**** DATA SHOWN ****
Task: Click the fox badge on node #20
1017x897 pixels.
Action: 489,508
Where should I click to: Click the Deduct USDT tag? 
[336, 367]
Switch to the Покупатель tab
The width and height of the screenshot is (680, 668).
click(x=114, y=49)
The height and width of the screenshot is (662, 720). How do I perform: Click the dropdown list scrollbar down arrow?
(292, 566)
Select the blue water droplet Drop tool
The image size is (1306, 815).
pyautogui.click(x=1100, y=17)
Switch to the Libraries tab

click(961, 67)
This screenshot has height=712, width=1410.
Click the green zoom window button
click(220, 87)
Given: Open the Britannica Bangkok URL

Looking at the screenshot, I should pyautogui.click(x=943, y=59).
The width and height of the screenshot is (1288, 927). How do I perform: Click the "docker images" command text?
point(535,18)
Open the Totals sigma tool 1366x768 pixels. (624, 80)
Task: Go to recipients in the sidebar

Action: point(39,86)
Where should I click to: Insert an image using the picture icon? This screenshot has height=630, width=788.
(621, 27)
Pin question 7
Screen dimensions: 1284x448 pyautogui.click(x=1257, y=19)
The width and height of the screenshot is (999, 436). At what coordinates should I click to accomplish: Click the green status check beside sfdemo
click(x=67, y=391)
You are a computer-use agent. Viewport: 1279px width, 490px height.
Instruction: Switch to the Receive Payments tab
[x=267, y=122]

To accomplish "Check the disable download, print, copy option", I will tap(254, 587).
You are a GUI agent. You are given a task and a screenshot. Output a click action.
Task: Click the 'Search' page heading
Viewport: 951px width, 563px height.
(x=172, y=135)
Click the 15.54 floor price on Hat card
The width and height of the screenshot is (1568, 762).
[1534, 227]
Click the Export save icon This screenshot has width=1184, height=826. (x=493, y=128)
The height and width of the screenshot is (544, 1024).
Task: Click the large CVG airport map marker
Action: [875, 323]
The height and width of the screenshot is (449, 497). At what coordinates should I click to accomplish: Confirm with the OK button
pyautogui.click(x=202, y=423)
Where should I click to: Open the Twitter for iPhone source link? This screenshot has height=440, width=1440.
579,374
****
■ **EXERCISE DETAILS**:
Copy out all of the material above, putting "Screen" in place of "Viewport" and leaving everything else untouched.

■ **PROBLEM SOLUTION**:
Task: Click the fox badge on node #20
1017x897 pixels.
Action: 489,508
Where should I click to: Click the Deduct USDT tag? 
[336, 367]
Switch to the Покупатель tab
The width and height of the screenshot is (680, 668).
click(x=114, y=49)
The height and width of the screenshot is (662, 720). How do I perform: Click the dropdown list scrollbar down arrow?
(292, 566)
Select the blue water droplet Drop tool
The image size is (1306, 815).
pyautogui.click(x=1100, y=17)
Switch to the Libraries tab

click(961, 67)
This screenshot has height=712, width=1410.
Click the green zoom window button
click(220, 87)
Given: Open the Britannica Bangkok URL

Looking at the screenshot, I should pyautogui.click(x=943, y=59).
The width and height of the screenshot is (1288, 927). How do I perform: Click the "docker images" command text?
point(535,18)
Open the Totals sigma tool 1366x768 pixels. (624, 80)
Task: Go to recipients in the sidebar

Action: point(39,86)
Where should I click to: Insert an image using the picture icon? This screenshot has height=630, width=788.
(621, 27)
Pin question 7
Screen dimensions: 1284x448 pyautogui.click(x=1257, y=19)
The width and height of the screenshot is (999, 436). At what coordinates should I click to accomplish: Click the green status check beside sfdemo
click(x=67, y=391)
You are a computer-use agent. Screen: 1279px width, 490px height.
Instruction: Switch to the Receive Payments tab
[x=267, y=122]

To accomplish "Check the disable download, print, copy option", I will tap(254, 587).
You are a GUI agent. You are given a task and a screenshot. Output a click action.
Task: Click the 'Search' page heading
Screen: 951px width, 563px height.
(x=172, y=135)
Click the 15.54 floor price on Hat card
The width and height of the screenshot is (1568, 762).
[1534, 227]
Click the Export save icon This screenshot has width=1184, height=826. (x=493, y=128)
The height and width of the screenshot is (544, 1024).
Task: Click the large CVG airport map marker
Action: [875, 323]
The height and width of the screenshot is (449, 497). At what coordinates should I click to accomplish: Confirm with the OK button
pyautogui.click(x=202, y=423)
Where should I click to: Open the Twitter for iPhone source link? This screenshot has height=440, width=1440.
579,374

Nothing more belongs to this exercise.